The Americans who call themselves "Conservatives" have the right to the title only in a particular sense. In fact, they are old-fashioned liberals. They stand for the freedom of the individual to use his property as he wishes, and for a limited government which must keep out of the marketplace. Their concentration on freedom from governmental interference has more to do with nineteenth-century liberalism than with traditional conservatism, which asserts the right of the community to restrain freedom in the name of the common good...They are "consercataives" only in terms of the short history of their own country. They claim that the authentic American tradition went off the rails with the mass liberalism of the New Deal and should return to the individualism of the founding fathers....Their rallying cry was "freedom." There was no place in their cry for the organic conservatism that pre-dated the age of progress. Indeed, the United States is the only society on earth that has no traditions from before the age of progress. Their "right-wing and "left-wing" are just different species of liberalism.
Canadians had memories of a conservative tradition that was more than covert liberalism. At their best, Canadian conservatives never stood on an abstract appeal to free enterprise. They were willing to use the government to protect the common good. They were willing to restrain the individual's freedom in the interests of the community.

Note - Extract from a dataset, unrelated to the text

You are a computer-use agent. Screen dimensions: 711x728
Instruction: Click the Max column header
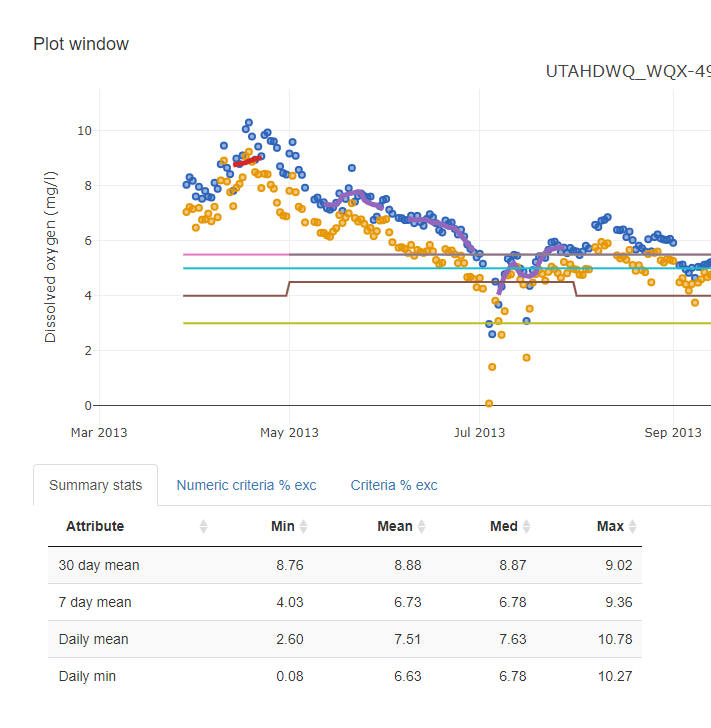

...the imposiblity of conservatism as a viable political ideology in our era. The practical men who call themselves conservatives must commit themselves to a science that leads to the conquest of nature. This science produces such a dynamic society that it is impossible to conserve anything for long. In such an environment, all institutions and standards are constantly changing. Conservatives who attempt to be practical face a dilemma. If they are not committed to a dynamic technology, they cannot hope to be conservatives.